Some people say weightlifting is not the sport for intellectuals. We’ve also heard the same thing said of procurement, mind you. But anyone who would dismiss either in such a manner has clearly not done her homework, or clearly has a chip on his shoulder. (His atrophied, miniscule deltoids, that is.)
External criticisms aside, there are more commonalities between the activity and the profession than not. This includes how to “juice” performance at the expense of longer-term horizons. Yes, as economists like to say, we all die anyway, but how fast we accelerate the decline of our vital signs — let alone balance sheets — or harm P&L performance is really up to us.
As we embark on our highly rigorous holiday season analysis — yes, that was a joke — on how to juice performance of both the muscular and procurement sort with supplements, we will start our discussion with a true throwback enhancer: Ultimate Orange, from the 80s and 90s.

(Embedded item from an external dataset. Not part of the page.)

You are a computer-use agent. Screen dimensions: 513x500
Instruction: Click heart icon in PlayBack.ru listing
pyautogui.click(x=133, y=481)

Used by powerlifters and gym rats alike, Ultimate Orange was Red Bull before Red Bull. A serving had three to five times the caffeine of a cup of coffee, was chock full of various amino acids and the now banned ephedra. Back in the day, every professional and recreational athlete drank it like Kool-Aid until less physically inclined baseball pitchers started having heart-attacks during spring training.
I (Richard) drank this stuff — and it tasted nothing like an orange — before every workout, every match, and I remember it all like the clarity of zeroing in on a P&L cost savings line at quarter close. I could lift 10% to 20% more weights, play pissed-off (at the world) and didn't feel pain. I loved it so much, when rumors of an FDA ban surfaced, citing health concerns, I made the trek to my local pusher to go stock up. It turns out GNC sold out of its entire inventory in a matter of hours following the announcement. (Kinda like Twinkies when the news of bankruptcy surfaced. Yes, we participated in that melee, too.)
So what are the comparisons here and lessons for procurement to Ultimate Orange? It’s actually a simple one — arguably the easiest. Ultimate Orange is the ultimate short-term fix, regardless of how pumped (i.e., sophisticated, in purchasing terms) you are before quaffing it. Given this, it’s clearly the reverse auction of the supplement world.
Reverse auctions, as a procurement tool, can truly juice performance in the near-term and might actually be appropriate in certain cases. But they’re overused and can give an organization the equivalent of a P&L heart attack if forecast savings don’t actually materialize after it becomes clear that the top-three bids in a given event or lot will be costly or impossible to implement (and the incumbent supplier did not budge).
Smart lifters can get away with an Ultimate Orange-like drug on occasion — although we hope a legal one! The same is true of smart procurement organizations that apply reverse auctions to the right sets of categories and events — and that understand the broader implications and messages sent in using them. For example, one appropriate use use would be in proving to a fat, incumbent supplier in a competitive market that its 50% net margin is not sustainable and that you will in fact switch 80% of the spend to another vendor.
In the meantime, since Ultimate Orange is no longer available, you’ll have to take our word for it that such a supplement, like reverse auctions, is best used sparingly rather than before every trip to go pound iron — or your suppliers.